Review: The Outsider
Reviewing Stephen King almost seems pointless. Readers have had the life of King’s forty-five-year career to make up their minds about his work. It's a career that has crossed nearly every genre, even creating a series of stories that served as context for still other series in an MCU-like universe. He is accomplished beyond the realms of most other authors. It's almost gratifying, then, to see him continue to grow with The Outsider, a novel that feels like well-worn territory for King, but told in a fresh, modern way.

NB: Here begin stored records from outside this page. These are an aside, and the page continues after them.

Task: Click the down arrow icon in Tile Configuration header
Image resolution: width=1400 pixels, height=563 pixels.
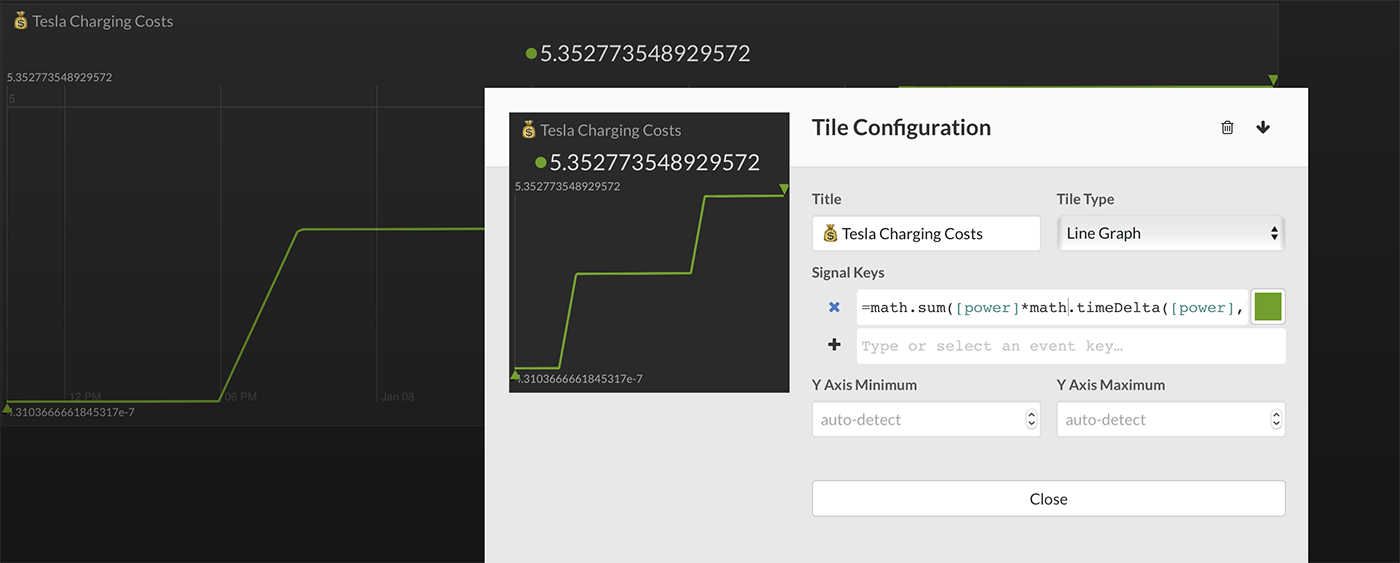Action: pyautogui.click(x=1263, y=128)
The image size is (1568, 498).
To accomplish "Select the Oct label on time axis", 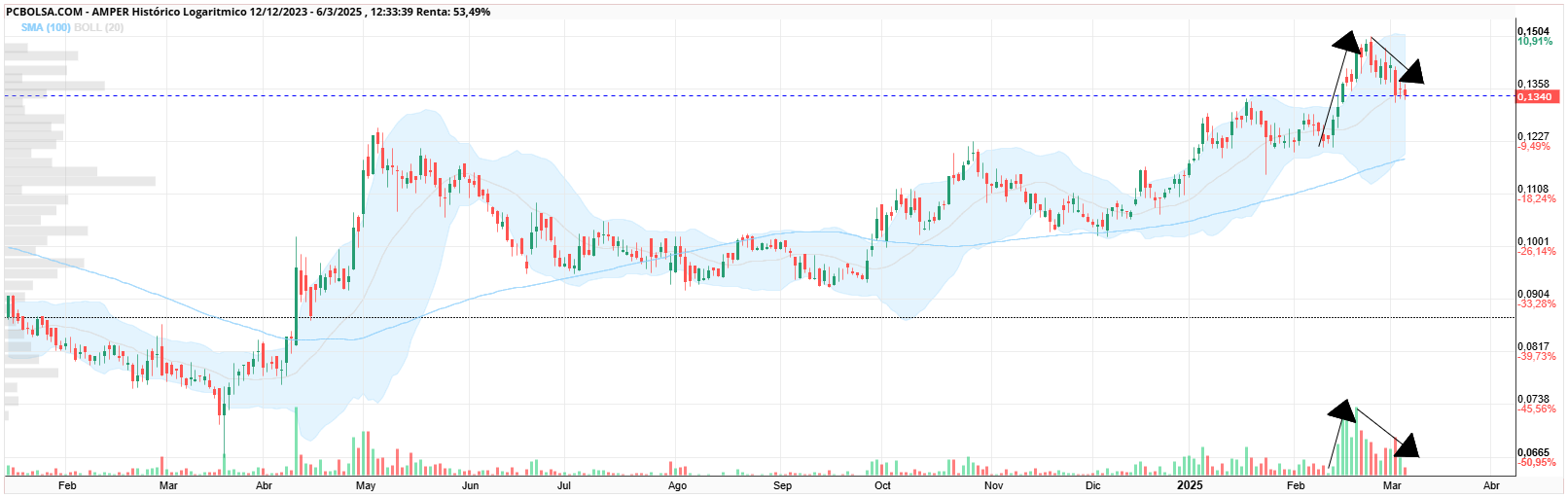I will click(x=882, y=485).
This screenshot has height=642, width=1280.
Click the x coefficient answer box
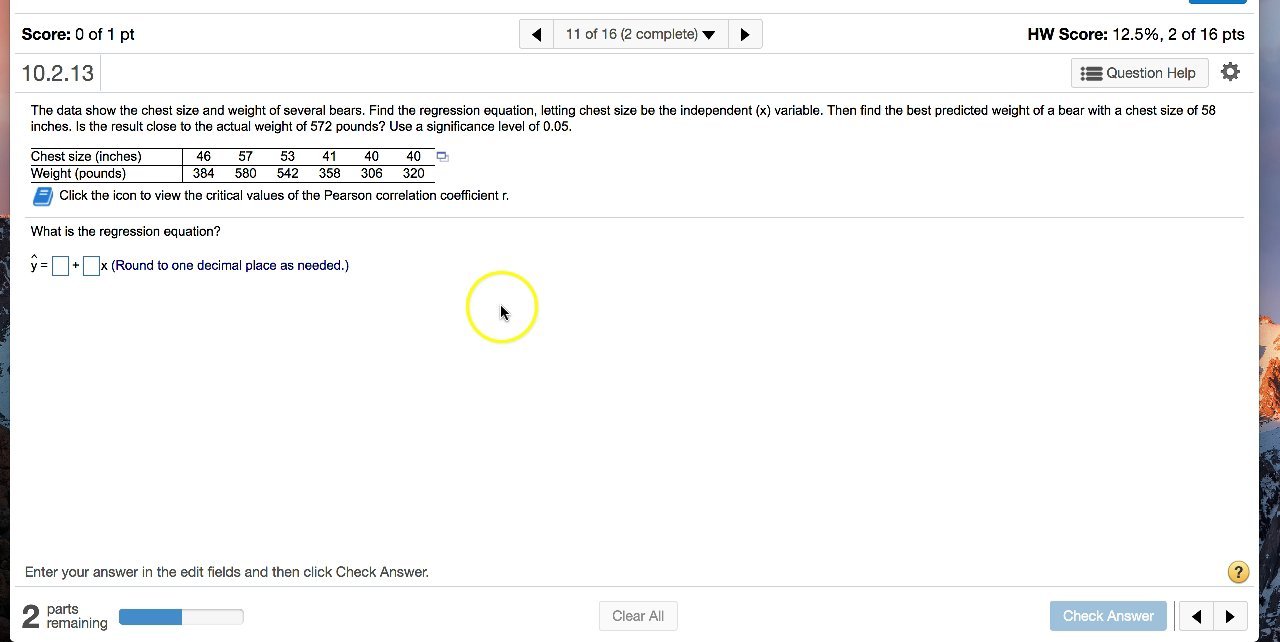[x=91, y=265]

The Outsider begins as Terry Maitland's life unravels. Accused of a horrifying crime, Terry slowly grinds to pieces in the gears of the American justice system. King shows the slow car crash of Terry’s reputation, family, and employment against the unstoppable accusation in every gory detail. Convinced of Terry’s guilt and terrified for his own family, Detective Ralph Anderson only pushes the machine of justice harder. When Anderson discovers that his irrefutable DNA and fingerprint evidence contradicts Terry’s irrefutable alibi, King presents us with a classic question: Is Terry the man his friends and family believe him to be, or was there always a stranger behind that familiar face?

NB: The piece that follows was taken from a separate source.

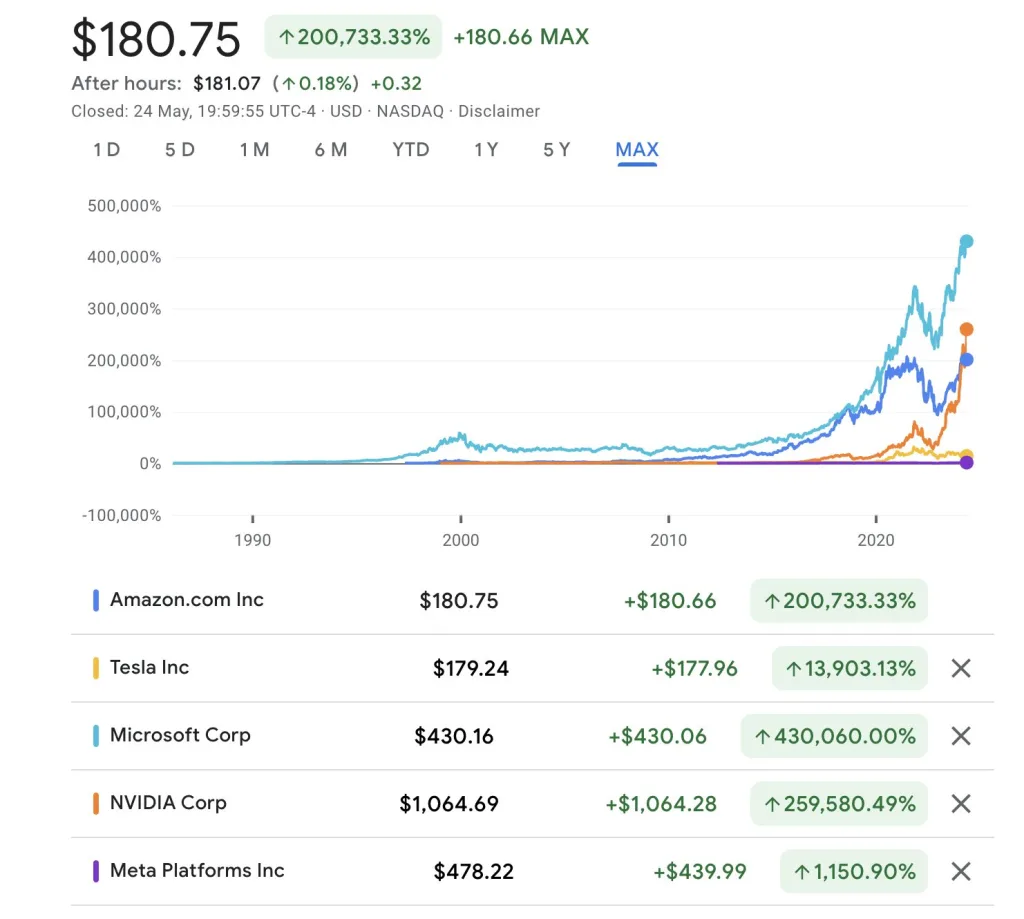Remove Meta Platforms Inc from chart

(x=960, y=872)
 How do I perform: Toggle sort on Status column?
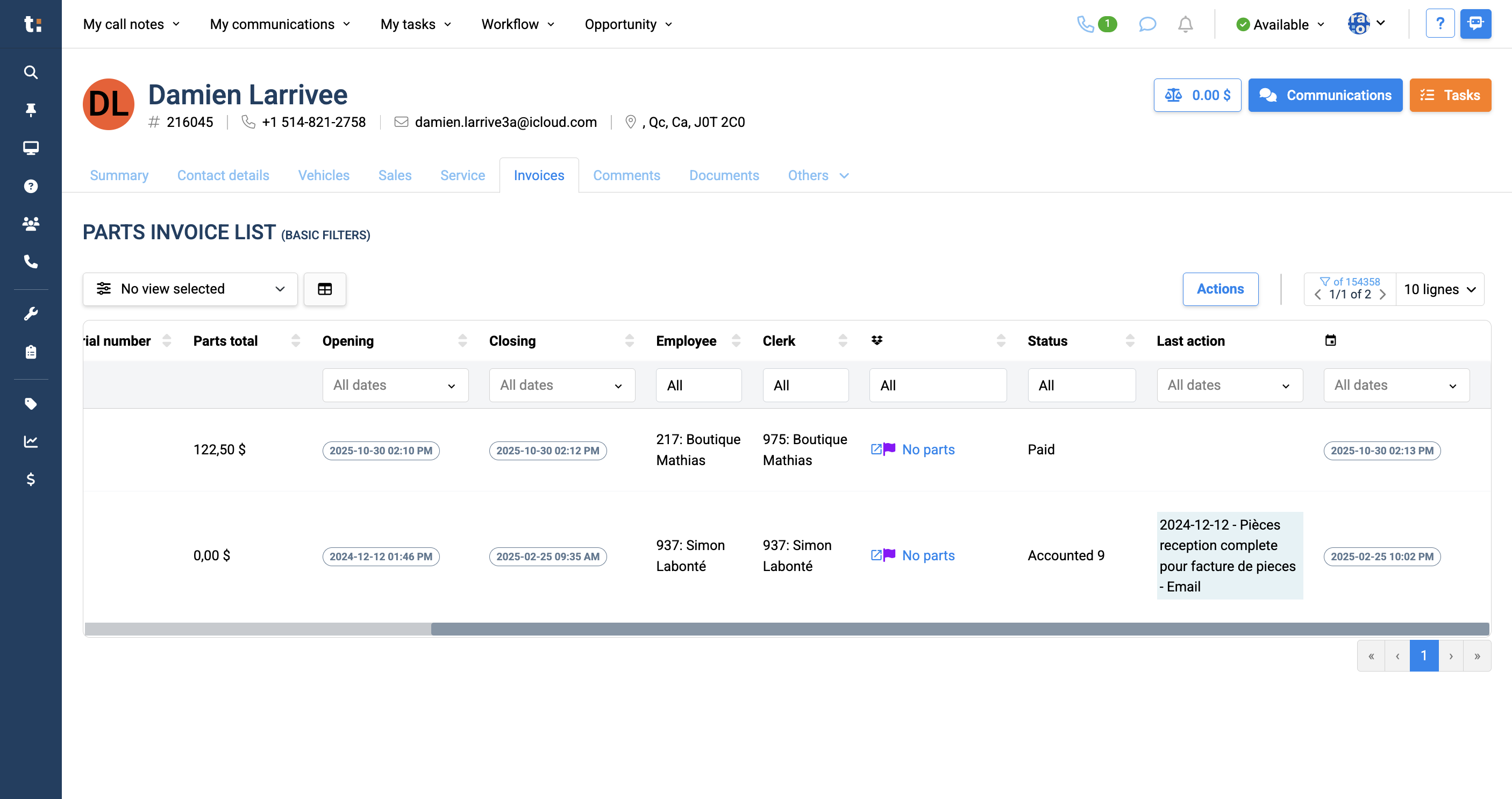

This feels like classic King. He opens the story with real problems affecting real people and does so deftly and with empathy. It's his choice of subject that feels fresh. There's a modern aesthetic to the dialogue that was missing from his work a decade ago. I think since Mr. Mercedes, King has acclimatized his work to the modern age. Social justice seems to be on his mind even as the true supernatural horror of the story comes to the fore, letting King tread well-worn tropes with a freshness of perspective.
Even if you’ve previously made up your mind about King’s work, I think The Outsider is a good place to take a look at an artist who continues to grow. I give The Outsider four out of five stars.